DRF U'2L'U'R2U'LUR2U'L'U2L e
RFD U2R'D'RU2R'DRU2 l
FDR L'D'2LU'2L'D'2L s


DFL U'2LD'L'U'2L'DLU'2L'D'L2DL' f
LFD U2R'DRU2R'D'RU2 m 
FDL D'L'D'LU'2L'DLD t


DRB U2RD'R'2DRU2R'D'RU2RDR' g
RBD L'DLU'2L'D'L n
BRD DL'D'LU'2L'DLD' u


DBL U'2R'U'2RUL'2U'R'UL'2UR h 
LDB L'D'LU'2L'DL o
BDL U2R'D2RU2R'D2RU2 v




Buffer UF 


UR R'2U'R'U'R2URURU2RU2 b
RU UMU'M'U2MU'M'U n


UL L2ULUL'2U'L'U'L'U'2L'U'2 c
LU U'MUM'U2MUM'U' o


UB U2 d 
BU MUMUMU2M'UM'UM' p


FR R'U'R'U'R2URUR e 
RF U'LuU'L'U2Lu'UL'U q


FL LULUL'2U'L'U'L' f 
LF UR'u'URU'2R'uU'RU' r


BR U2RURUR2U'R'U'R'U2 g
RB U'L'u'ULU'2L'uU'LU s


BL U'2L'U'L'U'L'2ULULU'2 h
LB URuU'R'U2Ru'UR'U' t


DF M'U2M i 
FD UMUMU2M'UM'U u


DR D'M'U2MD j 
RD M'DMU2M'D'M v


DL DM'U2MD' k
LD M'D'MU2M'DM w


DB U2MU2M'U2 l
BD UM'U'M'U2MU'MU x


----------



## Hoxipusio (Jan 2, 2013)

202 views and 0 replies? you are clearly on the way to a new WR xD


----------



## wontolla (Jan 9, 2013)

Alejandro, don't get discouraged by the lack of responses. In this fourm, there is a theory stating that the best and most useful posts, tend to get very few responses.

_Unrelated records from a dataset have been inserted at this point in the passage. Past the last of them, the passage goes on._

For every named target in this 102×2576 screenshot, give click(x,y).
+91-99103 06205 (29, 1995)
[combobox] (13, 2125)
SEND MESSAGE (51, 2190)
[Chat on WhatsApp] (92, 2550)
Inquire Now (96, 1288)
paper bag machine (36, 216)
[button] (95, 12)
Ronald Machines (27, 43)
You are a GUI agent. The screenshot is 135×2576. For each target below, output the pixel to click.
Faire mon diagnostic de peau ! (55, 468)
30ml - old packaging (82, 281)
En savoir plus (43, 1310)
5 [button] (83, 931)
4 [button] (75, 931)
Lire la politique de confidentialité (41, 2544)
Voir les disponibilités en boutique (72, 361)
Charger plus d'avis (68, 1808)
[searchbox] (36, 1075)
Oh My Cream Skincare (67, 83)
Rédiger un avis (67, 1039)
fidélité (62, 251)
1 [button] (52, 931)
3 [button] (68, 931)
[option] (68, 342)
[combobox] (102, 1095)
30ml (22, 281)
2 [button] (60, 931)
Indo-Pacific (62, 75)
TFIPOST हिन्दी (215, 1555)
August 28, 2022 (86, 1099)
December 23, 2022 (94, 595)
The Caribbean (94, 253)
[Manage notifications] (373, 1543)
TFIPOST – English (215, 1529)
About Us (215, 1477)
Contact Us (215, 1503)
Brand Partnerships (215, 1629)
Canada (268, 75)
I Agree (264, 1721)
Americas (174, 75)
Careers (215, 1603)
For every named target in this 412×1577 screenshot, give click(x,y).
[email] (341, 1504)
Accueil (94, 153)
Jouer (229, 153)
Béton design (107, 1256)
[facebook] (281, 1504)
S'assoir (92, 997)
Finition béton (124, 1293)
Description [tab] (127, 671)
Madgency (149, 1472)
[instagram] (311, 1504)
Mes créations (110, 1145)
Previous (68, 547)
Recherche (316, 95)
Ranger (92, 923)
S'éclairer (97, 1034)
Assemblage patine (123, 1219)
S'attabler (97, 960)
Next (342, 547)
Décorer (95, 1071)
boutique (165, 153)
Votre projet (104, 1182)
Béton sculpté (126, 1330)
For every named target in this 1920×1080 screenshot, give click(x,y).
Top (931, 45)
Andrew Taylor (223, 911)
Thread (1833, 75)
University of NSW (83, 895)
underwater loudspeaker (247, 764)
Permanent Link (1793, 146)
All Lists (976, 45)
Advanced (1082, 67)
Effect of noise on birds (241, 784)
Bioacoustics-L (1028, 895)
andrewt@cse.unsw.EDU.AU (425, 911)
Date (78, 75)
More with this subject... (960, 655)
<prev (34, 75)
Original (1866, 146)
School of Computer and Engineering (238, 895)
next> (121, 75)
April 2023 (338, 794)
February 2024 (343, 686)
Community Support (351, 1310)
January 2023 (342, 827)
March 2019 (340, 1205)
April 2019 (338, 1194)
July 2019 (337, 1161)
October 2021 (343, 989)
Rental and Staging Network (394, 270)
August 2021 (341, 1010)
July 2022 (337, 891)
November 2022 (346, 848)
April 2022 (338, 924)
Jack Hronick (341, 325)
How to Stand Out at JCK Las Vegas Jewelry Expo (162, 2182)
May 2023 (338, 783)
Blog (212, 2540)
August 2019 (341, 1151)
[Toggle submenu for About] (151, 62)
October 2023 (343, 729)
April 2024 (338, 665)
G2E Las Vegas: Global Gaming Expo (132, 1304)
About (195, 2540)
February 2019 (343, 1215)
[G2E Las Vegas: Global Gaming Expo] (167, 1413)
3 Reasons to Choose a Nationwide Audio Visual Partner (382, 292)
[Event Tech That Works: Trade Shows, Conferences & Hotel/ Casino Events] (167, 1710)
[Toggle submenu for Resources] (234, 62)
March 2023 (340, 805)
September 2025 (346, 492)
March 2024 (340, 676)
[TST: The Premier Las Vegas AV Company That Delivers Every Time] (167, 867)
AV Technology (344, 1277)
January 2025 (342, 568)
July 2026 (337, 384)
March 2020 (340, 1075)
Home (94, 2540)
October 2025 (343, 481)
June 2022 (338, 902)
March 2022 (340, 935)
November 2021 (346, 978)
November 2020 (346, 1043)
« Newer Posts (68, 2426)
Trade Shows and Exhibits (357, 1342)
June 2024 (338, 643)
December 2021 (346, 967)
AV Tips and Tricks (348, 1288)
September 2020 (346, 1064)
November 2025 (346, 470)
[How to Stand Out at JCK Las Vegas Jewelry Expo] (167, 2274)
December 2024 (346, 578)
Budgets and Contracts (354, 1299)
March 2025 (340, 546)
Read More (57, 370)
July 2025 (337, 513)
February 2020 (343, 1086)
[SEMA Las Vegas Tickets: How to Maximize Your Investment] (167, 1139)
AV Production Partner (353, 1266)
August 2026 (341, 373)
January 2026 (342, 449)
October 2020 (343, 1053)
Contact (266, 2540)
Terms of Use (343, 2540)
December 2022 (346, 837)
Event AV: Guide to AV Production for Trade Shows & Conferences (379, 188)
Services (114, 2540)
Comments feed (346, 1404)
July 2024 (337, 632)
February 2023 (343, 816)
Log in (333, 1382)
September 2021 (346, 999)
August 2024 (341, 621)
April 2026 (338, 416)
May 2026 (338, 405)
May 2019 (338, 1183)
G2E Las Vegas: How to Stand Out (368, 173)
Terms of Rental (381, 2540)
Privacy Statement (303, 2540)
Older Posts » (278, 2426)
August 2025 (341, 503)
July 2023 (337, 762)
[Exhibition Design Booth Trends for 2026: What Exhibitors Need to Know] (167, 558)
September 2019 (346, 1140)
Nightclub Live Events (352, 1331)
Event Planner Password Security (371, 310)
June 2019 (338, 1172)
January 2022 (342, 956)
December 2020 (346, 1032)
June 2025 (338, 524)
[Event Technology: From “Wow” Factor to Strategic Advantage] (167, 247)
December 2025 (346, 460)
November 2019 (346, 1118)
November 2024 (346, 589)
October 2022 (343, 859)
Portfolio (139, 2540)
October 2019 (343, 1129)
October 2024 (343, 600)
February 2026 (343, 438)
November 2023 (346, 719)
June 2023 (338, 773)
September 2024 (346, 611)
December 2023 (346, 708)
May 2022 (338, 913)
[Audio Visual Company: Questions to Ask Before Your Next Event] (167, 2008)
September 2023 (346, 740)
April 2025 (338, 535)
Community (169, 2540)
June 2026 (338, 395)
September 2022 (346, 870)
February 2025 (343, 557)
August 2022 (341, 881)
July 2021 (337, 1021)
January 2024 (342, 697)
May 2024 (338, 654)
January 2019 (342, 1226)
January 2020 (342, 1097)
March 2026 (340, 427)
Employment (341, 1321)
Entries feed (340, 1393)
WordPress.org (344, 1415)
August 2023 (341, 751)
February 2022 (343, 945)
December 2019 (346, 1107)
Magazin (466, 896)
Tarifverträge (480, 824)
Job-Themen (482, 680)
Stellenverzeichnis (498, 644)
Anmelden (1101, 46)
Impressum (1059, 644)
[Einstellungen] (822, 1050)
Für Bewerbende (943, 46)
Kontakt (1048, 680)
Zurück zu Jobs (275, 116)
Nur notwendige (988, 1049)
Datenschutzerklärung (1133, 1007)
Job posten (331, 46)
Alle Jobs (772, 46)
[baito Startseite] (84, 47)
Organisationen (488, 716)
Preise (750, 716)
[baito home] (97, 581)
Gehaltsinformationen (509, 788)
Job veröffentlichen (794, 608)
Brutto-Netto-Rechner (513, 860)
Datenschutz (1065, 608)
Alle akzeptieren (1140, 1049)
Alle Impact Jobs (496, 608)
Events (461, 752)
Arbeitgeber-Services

Please keep sharing your ideas. It is always interesting to know how a former WR mind works.


----------



## Noahaha (Jan 9, 2013)

This is a very cool method! It seems like it would be good for beginners, but I think that someone without a lot of experience would have trouble understanding this writeup. I'm guessing the video will clear things up.

P.S. Do you still practice a lot?

P.P.S. Can I have your NARs?



wontolla said:


> Alejandro, don't get discouraged by the lack of responses. In this fourm, there is a theory stating that the best and most useful posts, tend to get very few responses.



I haven't noticed that.


----------



## Alejandro (Jan 10, 2013)

@wontolla
Thanks for your comment

@Noahaha
Lately I've started to resume the practice, good luck with NARS


----------



## Noahaha (Jan 10, 2013)

Alejandro;814755
@Noahaha
Lately I've started to resume the practice said:


> 3x3 will be a while, but almost all of my 4BLD successes are sub 4:30


----------



## Bhargav777 (Jan 11, 2013)

What do those alphabets at the end of each algo indicate? I currently use OP and average sub 2:10, should I take up this method?


----------



## Alejandro (Jan 11, 2013)

The letters indicate as I name the stickers. It is good idea to learn this method


----------



## Bhargav777 (Jan 12, 2013)

Seems interesting!!  will learn this soon


----------